One way to spot promising stocks for your watchlist is to track those currently forming bases, which also boast growing revenue and earnings. A stock that meets those criteria is Ceridian HCM Holding Inc. (NYSE: CDAY).
Ceridian is a global human capital management software company that provides cloud-based software for payroll, benefits administration, workforce management, and HR analytics.
The company says its primary competitors include Workday, Inc. (NASDAQ: WDAY), Automatic Data Processing, Inc. (NASDA Q: ADP), The Ultimate Software Group, Inc. (NASDAQ: ULTI), Kronos Incorporated, Paycom Software Inc. (NYSE: PAYC), SAP SE (NYSE: SAP), Oracle Corporation (NYSE: ORCL) and Paylocity Holding Corp. (NASDAQ: PCTY).
Ceridian stock is forming a picture-perfect double-bottom base, whose traditional structure buy point is $73.89, although a June 13 gap above the 200-day moving average could also signal the stock is actionable, to more aggressive investors.
Stock In Rally Mode
Ceridian stock has been in rally mode recently, returning 13.68% in the past month, as it climbed up from a May 5 structure low of $55.62. As of June 13, shares were trading just above $67.
In the first quarter, which the company reported on May 3, Ceridian earned $0.31 per share, up 138% from the year-ago quarter. It was the third quarter in a row with triple-digit earnings gains.
Revenue came in at $370.6 million, up 26%. The company has grown sales at rates between 19% and 30% in the past eight quarters.
The company generates revenue primarily from recurring fees charged for the use of its cloud-based solutions, Dayforce and Powerpay. The latter is available to Canadian small-business customers. The company also gets revenue from a legacy product called Bureau, which is no longer actively marketed. The final revenue source is through professional services or assistance to customers with the planning, design, and implementation of Ceridian products.

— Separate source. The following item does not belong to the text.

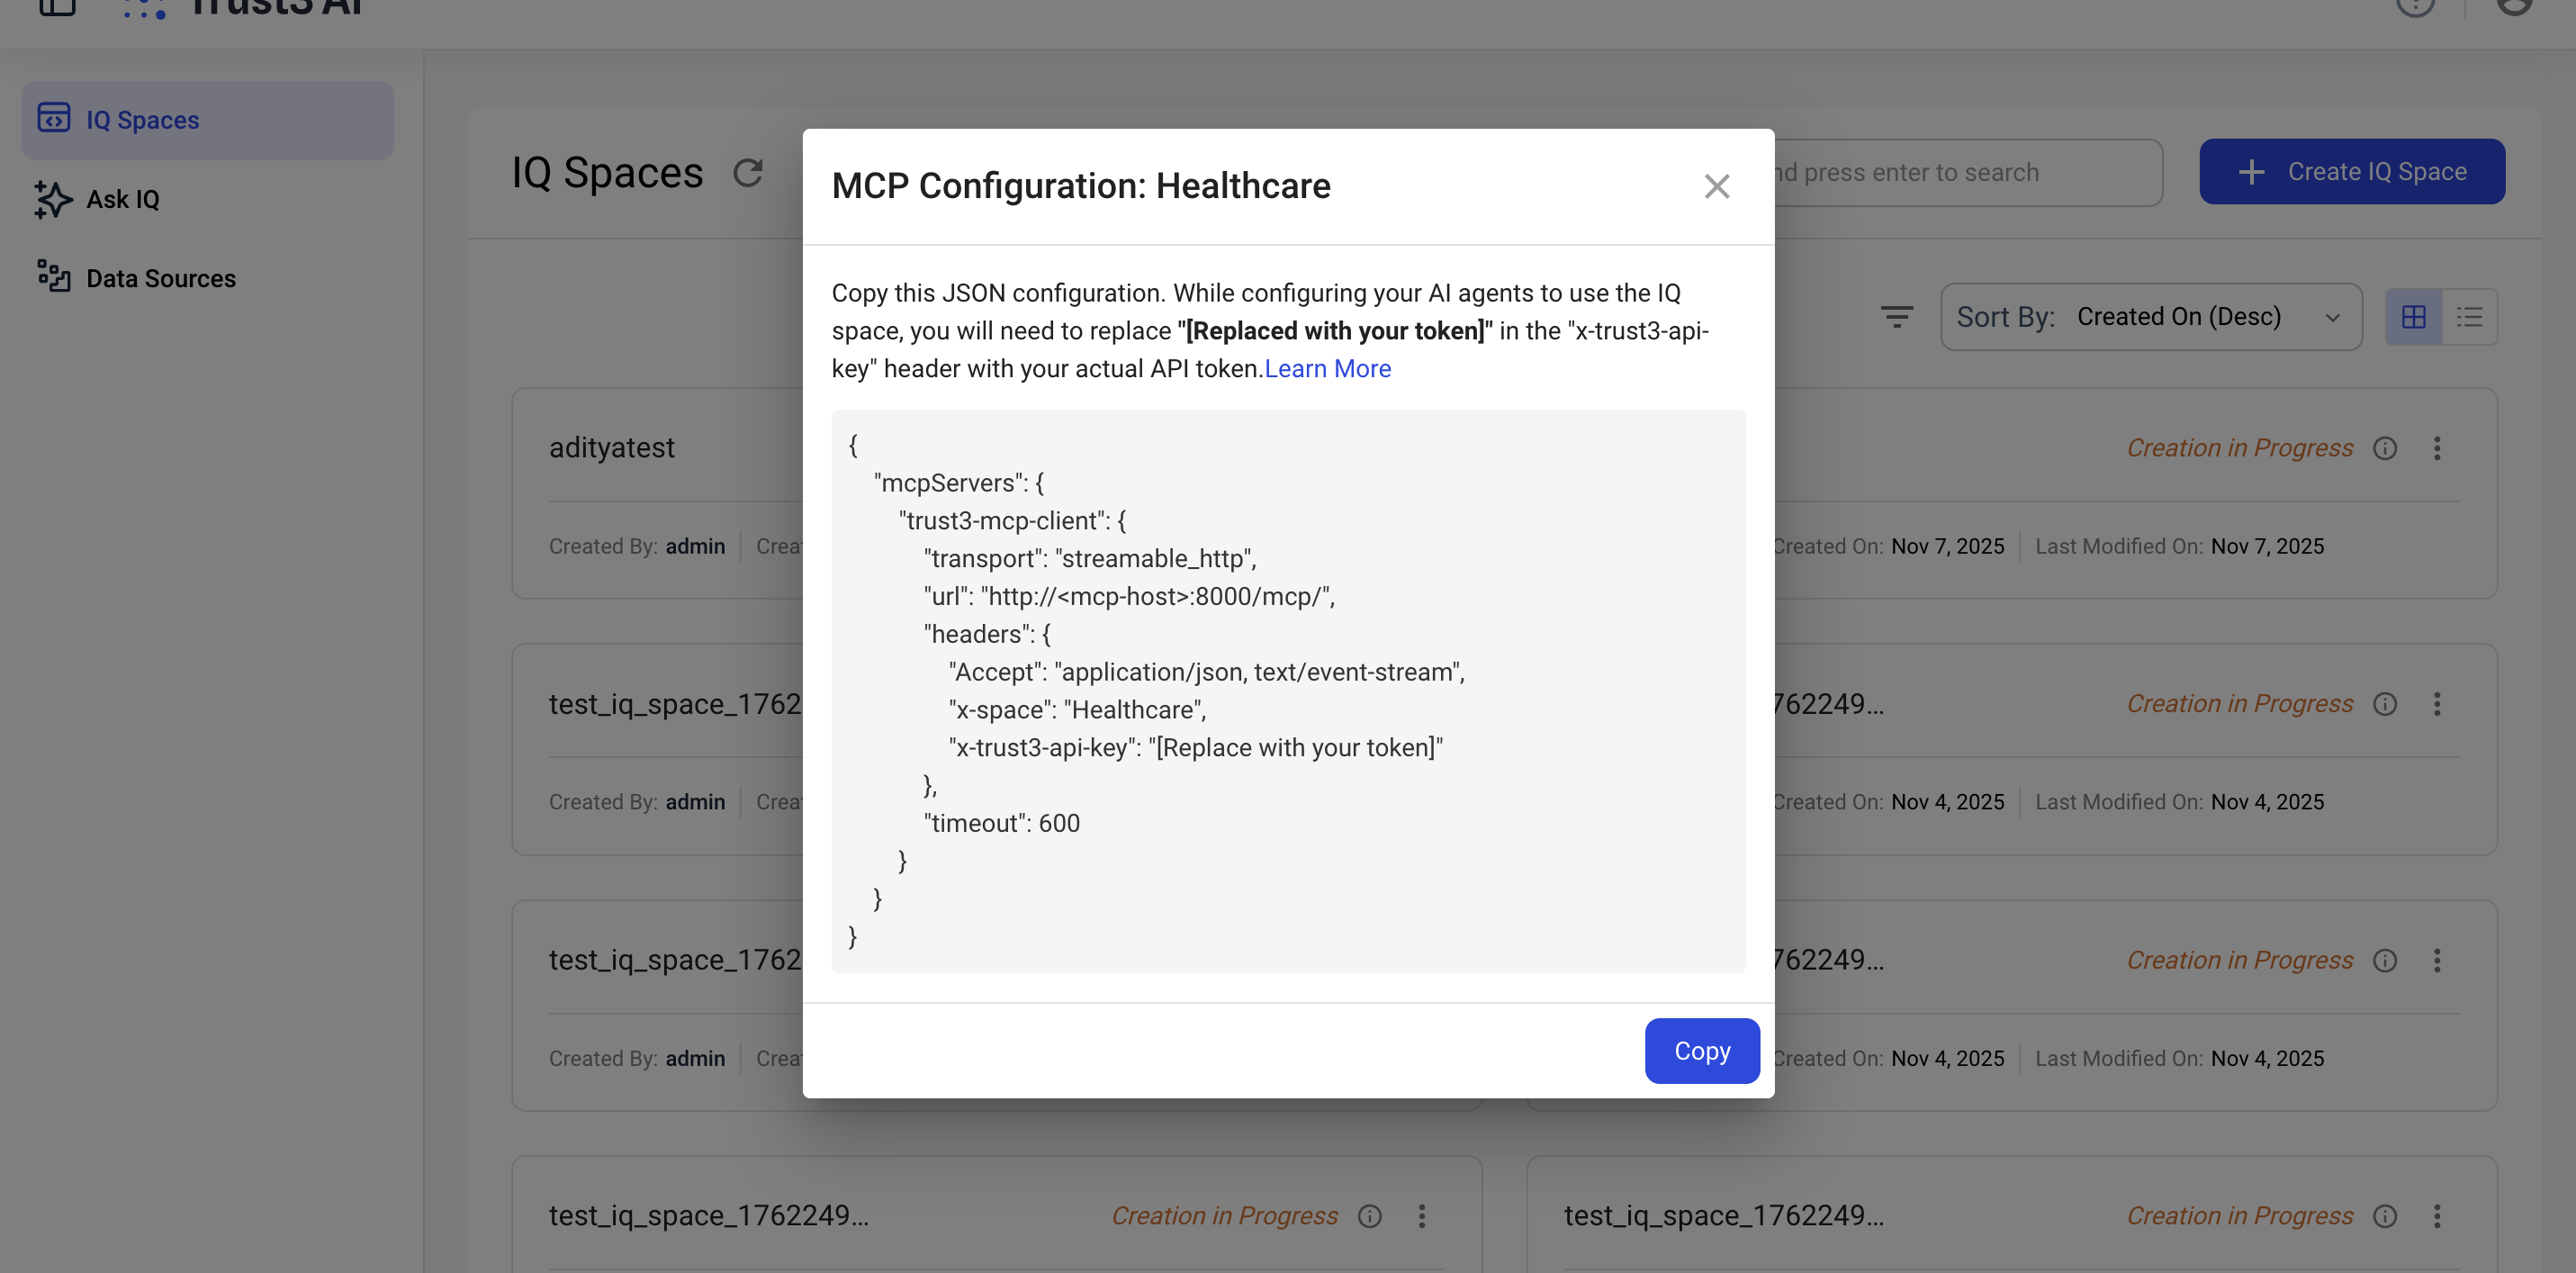Open the help icon in the top bar
The height and width of the screenshot is (1273, 2576).
coord(2416,8)
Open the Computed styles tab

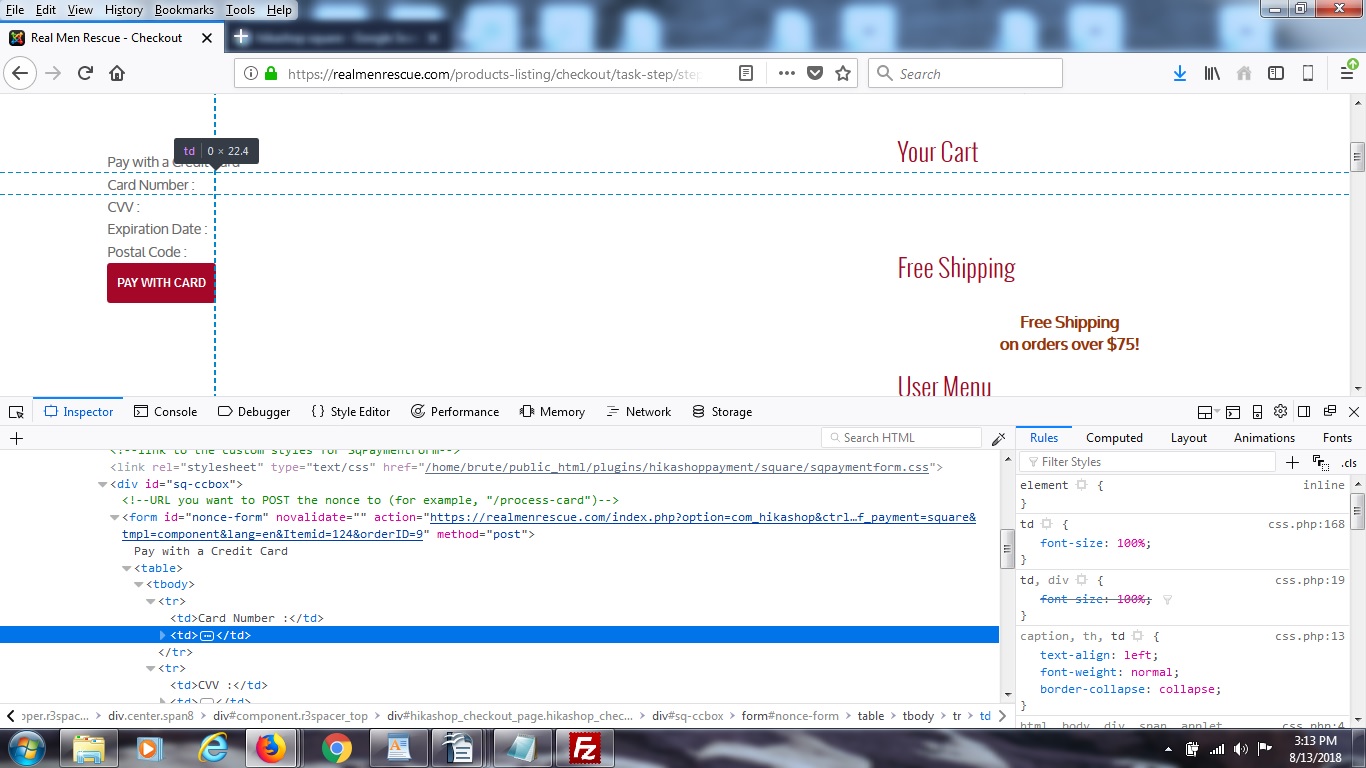[1114, 438]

On-Demand Access To Earned Pay
One area the company is especially focused on is Dayforce Wallet, which offers customers’ employee's on-demand access to their earned pay anytime, anywhere, in an intuitive mobile app experience. In other words, they don’t have to wait until payday to get paid.

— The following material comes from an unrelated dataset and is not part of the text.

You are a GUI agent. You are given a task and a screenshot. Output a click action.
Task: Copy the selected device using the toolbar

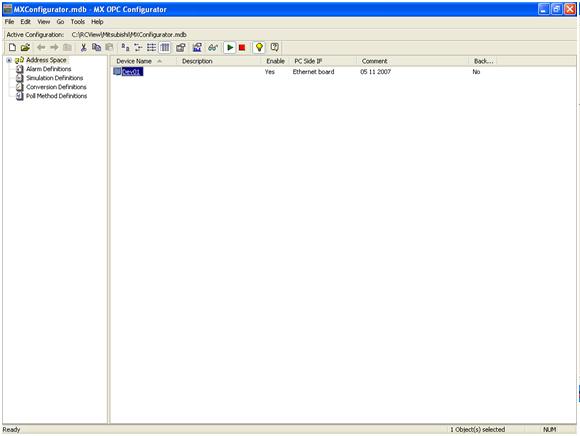[97, 47]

In the first-quarter earnings call, co-CEO David Ossip noted that the feature is helping Ceridian customers retain employees, which saves them costs associated with worker turnover and training.
At the end of the first quarter, Ceridian had 6,179 Dayforce customers using the platform. That marked an increase of 186 customers since the end of the previous quarter, and an increase of 570 customers year-over-year, an increase of 10.2%.
Wall Street expects Ceridian to post earnings of $1.20 per share this year, an increase of 56%. Next year that’s expected to rise by 31% to $1.57 a share.
Moody's Upgraded Ceridian Debt
In some other good news that could make the stock more attractive to institutional investors, Moody’s upgraded Ceridian’s debt to B2 from B3, citing improving operating performance and a stronger liquidity profile. Debt that is rated B2 is still considered speculative and subject to high credit risk.
However, an upgraded debt rating boosts investor confidence, lowers borrowing costs, and signals improved financial stability for the company.
Ceridian does have a high level of debt, with its debt-to-equity ratio currently at 58%. That level increases risk; hence the speculative rating. It requires tight control of capital management. In Ceridian’s case, a focus on revenue growth and operational efficiencies somewhat offset the high level of borrowing.
Generative AI Tools
Along the lines of growth, in the recent earnings conference call, management emphasized its development of generative AI tools both in its own customer support processes and within products it’s developing for customers.
The company raised its earnings guidance, saying it expects an increase in the range from $4 million to $6 million. It also raised top-line expectations for the year, forecasting Dayforce recurring revenue growth in the range of 26% to 27%. That number reflects sustained employment trends and new customers going live on the platform, weighted toward the second half of the year.